The review identified 23 papers which met its criteria. The team also reviewed and discussed relevant government and non-government guidance documents. This paper presents a summary of the outcomes and recommendations from this review of the literature.
Results
Papers describing poisonings can be considered in terms of the appliance/source of CO or the circumstances leading to poisoning.The specific circumstances identified which lead to CO poisoning during flooding and other disasters vary according to disaster phase. Three key situations were identified in which flooding can lead to CO poisoning; pre-disaster, emergency/recovery phase and post-recovery/delayed phase. These circumstances are described in detail with case studies.
This classification of situations is important as different public health messages are more appropriate at different phases of a disaster. The burden of disease from poisoning caused by each potential source and at each phase of a disaster is different. CO poisoning is not compulsory and deaths associated with a flood but delayed for a period of months, for example due to a damaged boiler, may never be attributed to the flood as surveillance often ends once the floodwaters recede. The problem of under–reporting is crucial to our understanding of flooding-related poisoning.
The indoor use of portable generators, cooking and heating appliances designed for use outdoors during periods of loss of mains power or gas is a particular problem. In the recovery phase, equipment for pumping, dehumidifying and drying out of properties poses a new risk. In the long term, mortality and morbidity associated with the renewed use of boilers which may have suffered covert damage in flooding is recognised but very difficult to quantify.

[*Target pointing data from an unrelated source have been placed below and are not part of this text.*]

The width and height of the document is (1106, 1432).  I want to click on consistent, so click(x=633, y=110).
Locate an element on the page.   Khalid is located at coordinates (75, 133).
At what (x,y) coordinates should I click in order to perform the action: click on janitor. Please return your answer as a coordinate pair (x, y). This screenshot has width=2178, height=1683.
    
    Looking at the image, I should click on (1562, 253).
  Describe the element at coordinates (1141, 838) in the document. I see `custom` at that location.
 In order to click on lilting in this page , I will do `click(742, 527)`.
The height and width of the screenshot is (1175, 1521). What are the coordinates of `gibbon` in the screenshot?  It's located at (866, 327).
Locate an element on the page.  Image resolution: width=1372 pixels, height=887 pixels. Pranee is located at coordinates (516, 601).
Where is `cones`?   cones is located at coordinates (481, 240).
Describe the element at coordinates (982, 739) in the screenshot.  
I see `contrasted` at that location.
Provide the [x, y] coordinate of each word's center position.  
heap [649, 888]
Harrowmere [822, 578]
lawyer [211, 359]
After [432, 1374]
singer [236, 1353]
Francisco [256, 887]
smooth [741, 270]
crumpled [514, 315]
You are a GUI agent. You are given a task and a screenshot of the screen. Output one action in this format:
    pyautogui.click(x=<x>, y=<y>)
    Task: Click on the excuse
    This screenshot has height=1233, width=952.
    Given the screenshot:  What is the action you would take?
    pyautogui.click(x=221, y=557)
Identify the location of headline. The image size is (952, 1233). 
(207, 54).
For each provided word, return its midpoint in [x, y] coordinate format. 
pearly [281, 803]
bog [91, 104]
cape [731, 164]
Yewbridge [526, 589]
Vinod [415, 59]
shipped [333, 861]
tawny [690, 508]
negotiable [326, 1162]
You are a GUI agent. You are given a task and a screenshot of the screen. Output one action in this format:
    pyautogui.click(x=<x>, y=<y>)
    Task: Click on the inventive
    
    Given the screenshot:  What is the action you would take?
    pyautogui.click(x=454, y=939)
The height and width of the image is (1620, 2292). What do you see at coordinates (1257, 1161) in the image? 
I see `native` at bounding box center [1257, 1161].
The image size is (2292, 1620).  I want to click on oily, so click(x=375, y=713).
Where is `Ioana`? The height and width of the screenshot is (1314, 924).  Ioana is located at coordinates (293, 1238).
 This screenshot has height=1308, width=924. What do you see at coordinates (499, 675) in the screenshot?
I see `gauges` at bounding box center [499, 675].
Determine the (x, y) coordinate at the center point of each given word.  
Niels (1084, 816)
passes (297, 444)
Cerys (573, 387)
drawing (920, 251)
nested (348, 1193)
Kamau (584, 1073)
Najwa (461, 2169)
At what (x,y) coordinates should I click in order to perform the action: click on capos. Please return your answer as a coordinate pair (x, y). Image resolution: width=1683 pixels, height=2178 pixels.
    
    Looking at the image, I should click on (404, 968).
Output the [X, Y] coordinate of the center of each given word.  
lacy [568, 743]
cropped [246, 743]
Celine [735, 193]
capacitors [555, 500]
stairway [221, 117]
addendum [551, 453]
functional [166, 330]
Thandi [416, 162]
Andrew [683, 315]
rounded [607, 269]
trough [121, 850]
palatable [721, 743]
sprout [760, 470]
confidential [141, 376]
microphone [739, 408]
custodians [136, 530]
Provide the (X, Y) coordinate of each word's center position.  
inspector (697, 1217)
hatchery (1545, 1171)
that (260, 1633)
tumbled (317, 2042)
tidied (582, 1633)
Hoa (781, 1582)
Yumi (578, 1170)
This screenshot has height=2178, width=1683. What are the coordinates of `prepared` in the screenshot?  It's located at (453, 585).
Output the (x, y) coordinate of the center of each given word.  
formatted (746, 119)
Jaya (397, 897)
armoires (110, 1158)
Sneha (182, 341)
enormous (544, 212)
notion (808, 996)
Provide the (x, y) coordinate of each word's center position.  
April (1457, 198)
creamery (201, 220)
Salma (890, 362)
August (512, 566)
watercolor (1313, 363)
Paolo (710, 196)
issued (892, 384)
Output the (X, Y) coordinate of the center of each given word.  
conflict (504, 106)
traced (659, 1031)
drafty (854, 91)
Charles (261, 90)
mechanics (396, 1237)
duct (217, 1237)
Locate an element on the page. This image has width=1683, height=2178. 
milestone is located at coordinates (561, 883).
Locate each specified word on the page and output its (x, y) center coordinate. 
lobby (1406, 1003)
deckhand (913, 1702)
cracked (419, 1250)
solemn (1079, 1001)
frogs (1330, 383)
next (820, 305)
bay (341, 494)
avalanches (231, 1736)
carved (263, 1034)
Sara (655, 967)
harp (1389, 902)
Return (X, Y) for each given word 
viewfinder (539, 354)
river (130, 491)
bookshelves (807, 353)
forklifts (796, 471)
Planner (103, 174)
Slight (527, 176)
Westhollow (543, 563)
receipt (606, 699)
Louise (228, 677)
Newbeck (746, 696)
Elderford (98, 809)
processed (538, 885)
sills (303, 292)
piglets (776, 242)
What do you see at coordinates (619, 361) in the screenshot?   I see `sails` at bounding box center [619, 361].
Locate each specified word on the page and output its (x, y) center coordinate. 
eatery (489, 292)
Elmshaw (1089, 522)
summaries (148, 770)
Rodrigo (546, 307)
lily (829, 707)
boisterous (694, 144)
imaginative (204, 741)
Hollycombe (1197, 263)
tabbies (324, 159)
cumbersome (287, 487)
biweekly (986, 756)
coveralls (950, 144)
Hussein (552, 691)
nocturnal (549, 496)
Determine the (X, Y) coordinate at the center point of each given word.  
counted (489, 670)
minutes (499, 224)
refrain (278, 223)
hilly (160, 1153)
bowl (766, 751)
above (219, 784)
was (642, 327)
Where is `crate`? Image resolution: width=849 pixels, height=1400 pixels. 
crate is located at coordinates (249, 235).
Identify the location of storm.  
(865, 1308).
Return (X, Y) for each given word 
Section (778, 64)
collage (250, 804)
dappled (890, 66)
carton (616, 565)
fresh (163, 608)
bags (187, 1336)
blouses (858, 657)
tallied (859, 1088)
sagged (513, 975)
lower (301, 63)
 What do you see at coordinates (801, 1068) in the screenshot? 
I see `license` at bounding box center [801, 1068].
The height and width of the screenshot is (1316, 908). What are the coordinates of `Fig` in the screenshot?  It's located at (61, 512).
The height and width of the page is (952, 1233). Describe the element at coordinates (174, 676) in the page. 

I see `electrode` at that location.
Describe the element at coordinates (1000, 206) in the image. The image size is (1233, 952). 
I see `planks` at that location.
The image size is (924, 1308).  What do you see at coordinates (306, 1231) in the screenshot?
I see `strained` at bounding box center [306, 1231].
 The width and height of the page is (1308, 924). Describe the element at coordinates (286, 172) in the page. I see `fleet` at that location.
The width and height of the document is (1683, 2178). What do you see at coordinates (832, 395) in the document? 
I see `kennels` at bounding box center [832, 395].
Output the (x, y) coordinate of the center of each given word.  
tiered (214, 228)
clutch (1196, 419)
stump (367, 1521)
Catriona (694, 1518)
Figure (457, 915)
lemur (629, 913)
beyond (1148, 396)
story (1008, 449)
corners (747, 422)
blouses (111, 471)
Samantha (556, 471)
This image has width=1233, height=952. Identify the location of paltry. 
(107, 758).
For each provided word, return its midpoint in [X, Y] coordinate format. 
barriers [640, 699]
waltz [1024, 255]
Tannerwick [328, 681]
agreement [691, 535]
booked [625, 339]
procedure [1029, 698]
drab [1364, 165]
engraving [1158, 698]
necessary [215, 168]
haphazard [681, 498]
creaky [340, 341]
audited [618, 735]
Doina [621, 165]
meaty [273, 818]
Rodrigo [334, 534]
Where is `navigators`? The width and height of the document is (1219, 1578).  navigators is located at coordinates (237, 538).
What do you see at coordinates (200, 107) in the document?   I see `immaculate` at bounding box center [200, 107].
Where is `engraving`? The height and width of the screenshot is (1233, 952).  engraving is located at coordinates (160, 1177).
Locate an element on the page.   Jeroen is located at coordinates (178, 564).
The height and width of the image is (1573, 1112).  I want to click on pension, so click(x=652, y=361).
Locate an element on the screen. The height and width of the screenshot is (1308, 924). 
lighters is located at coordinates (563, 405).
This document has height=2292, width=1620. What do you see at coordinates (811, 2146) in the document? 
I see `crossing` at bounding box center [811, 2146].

Papers evaluating interventions were not found and where literature exists on prevention of CO poisoning in disaster situations, it is from the USA.
Conclusions
This paper for the first time describes the different risks of CO poisoning posed by the different phases of a disaster. There is a specific need to recognise that any room in a building can harbour a CO emitting appliance in flooding; wood burners and rarely used chimney flues may become particularly problematic following a flood.
Recommendations
1) Public health workers and policy makers should consider establishing toolkits using the CDC toolkit approach; the acceptability of any intervention must be evaluated further to guide informed policy.
2) CO poisoning must form part of syndromic and event based surveillance systems for flooding and should be included in measures of the health impact of flooding.
3) CO monitors in the domestic environment should be sited not only in proximity to known CO emitters but also in locations where mobile or short term CO emitting appliances may be placed, including woodburners and infrequently used fireplaces.